Perhaps it is amplified because I lost my grandmother this past summer, but I have such an admiration and deep respect for the elderly. Max arrived to our school on this bitterly cold morning, driving himself in his car, and walking into the building in his puffy green jacket. When asked if he wanted to take the elevator or the stairs, his friend that came along with him suggested that he should probably choose the elevator. He looked at me and said, “If I keep taking the elevator, I won’t make it to 92.” It was indicative of the attitude that has allowed a man that has been through pure hell, to be driving his own car and willing to take the stairs at the age of 90.
Teaching the Holocaust to 12 year olds is a challenging task. Finding that “right” balance between teaching the reality and shielding young kids from horrific images, is a struggle. Max’s presentation was more powerful than I could have imagined. In just a little over an hour Max articulated more to my students than any other book or movie could have. He shared how swiftly his parents were stolen from him, and the moment, upon seeing an infant’s dead body in the forest, he realized the Nazi agenda. He did this without invoking fear, but by sharing his story in a candid and forthright fashion that my students could process.

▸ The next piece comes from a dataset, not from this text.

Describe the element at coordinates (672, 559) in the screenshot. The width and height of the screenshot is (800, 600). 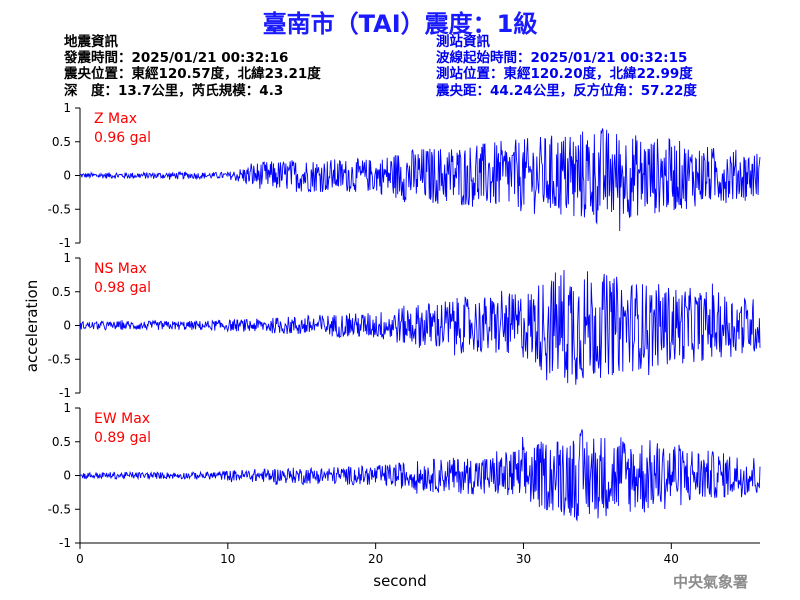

One of the questions that is asked repeatedly each time that I teach the Holocaust to students is when imprisoned in ghettos, how much did Jews know of their eventual fate? Max described his own process of realization of what was to come. He shared the story of his father insisting on bringing his mother’s clothes after she “disappeared” and they were forced to move into the ghetto, and then his father’s slow acceptance that she would not return and therefore not bringing her warm clothes when they moved to a different area of the ghetto. Listening, I could feel the hope evaporate from Max’s father. I have heard and read countless testimony that have similar progression, but hearing it directly from Max broke my heart all over again.

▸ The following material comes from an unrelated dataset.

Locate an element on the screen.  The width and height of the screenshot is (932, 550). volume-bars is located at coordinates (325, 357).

Reflecting on the experience of hearing Max’s testimony, throughout his testimony I found myself thinking that hearing Max speak was such a privilege. He shared how his survival was not due to his will, but rather being lucky stating, “Survival was a matter of luck, chance and circumstance.” He also beautifully shared with the students how important respect is. “We must respect life, all life and the dignity of every person. You might not like them, but you must respect them…shared humanity must be respected and considered.” I only hope that my students were able to absorb even a fraction of this wisdom from Max.
Hearing the story directly from a man who survived the horror…I do wonder if the students recognize the privilege. I hope that one day, hopefully in the not too distant future, my students will recognize the power of the memories Max shared with us, and how essential it is that we continue to share Max’s story long after he is no longer able.